13 декабря 2024
Position: Quantitative Developer
Company Overview:
We are a dynamic trading and research team, focused on developing advanced quantitative strategies within the cryptocurrency space. Our work involves leveraging deep technical analysis, machine learning, and innovative tools to create profitable trading systems in an evolving market environment.
Role Overview:
We are looking for a Quantitative Developer to design and build robust, scalable solutions for trading strategy development and execution. The ideal candidate will have a strong background in Python programming, experience with financial data, and a track record of developing infrastructure for backtesting, real-time analytics, and trading systems.
Responsibilities:
Design and implement scalable trading platforms for algorithmic strategy development and execution.
Develop backtesting frameworks to evaluate strategies across various market conditions.
Build and maintain data pipelines for large-scale financial datasets.
Collaborate with analysts and researchers to integrate trading signals and indicators into the platform.
Ensure platform scalability, reliability, and performance for real-time trading.

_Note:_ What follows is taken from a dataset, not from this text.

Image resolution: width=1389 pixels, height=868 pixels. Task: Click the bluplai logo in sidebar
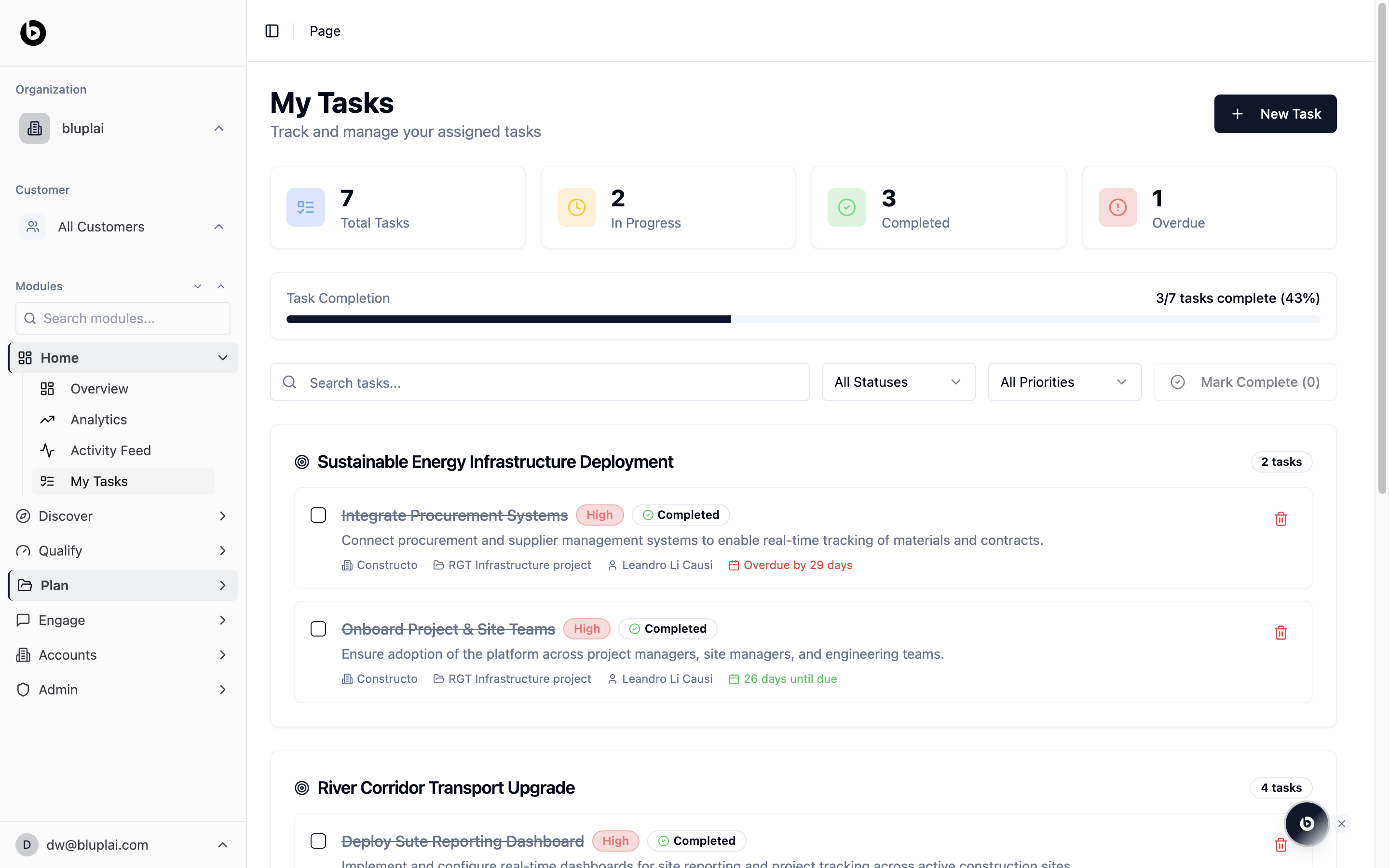(x=33, y=33)

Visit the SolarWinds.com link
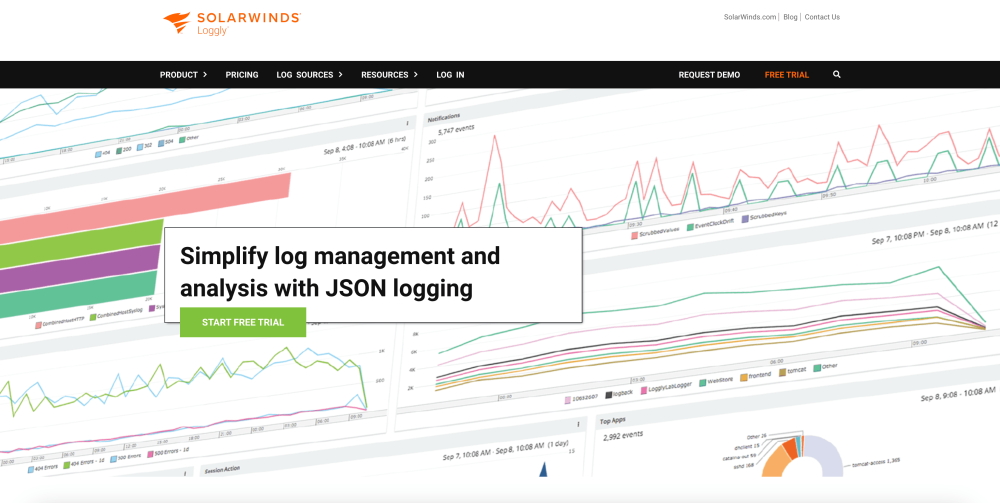(750, 17)
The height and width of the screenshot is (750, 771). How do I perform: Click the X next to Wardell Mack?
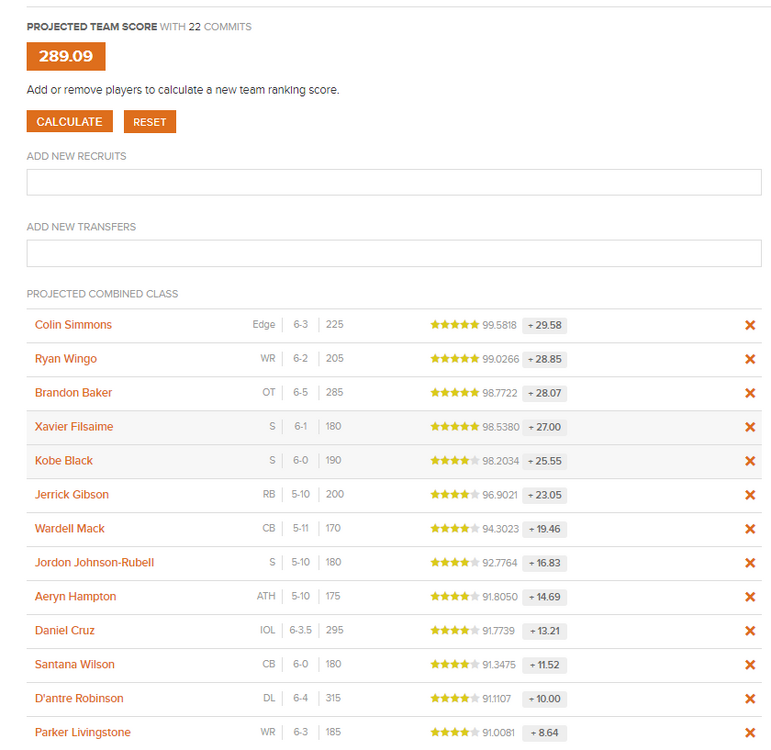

Monitor and optimize platform performance to maintain operational efficiency.
Qualifications:
Bachelor s degree in Computer Science, Engineering, or a related technical field.
2+ years of experience in Python development for quantitative research or trading systems.
Experience with financial libraries and tools such as Pandas, NumPy, and backtesting frameworks.
Experience in designing and optimizing database systems (SQL/NoSQL).
Familiarity with cloud computing platforms (AWS, GCP, or Azure).
Understanding of financial markets and trading concepts (e.g., order types, risk management).
Strong problem-solving skills and ability to work in a fast-paced environment.
Preferred Skills:
Experience with real-time data streaming and API development.
Knowledge of cryptocurrency or traditional financial markets.
Understanding of quantitative trading strategies, including range-bound and trend-following.
Familiarity with machine learning or statistical modeling in a financial context.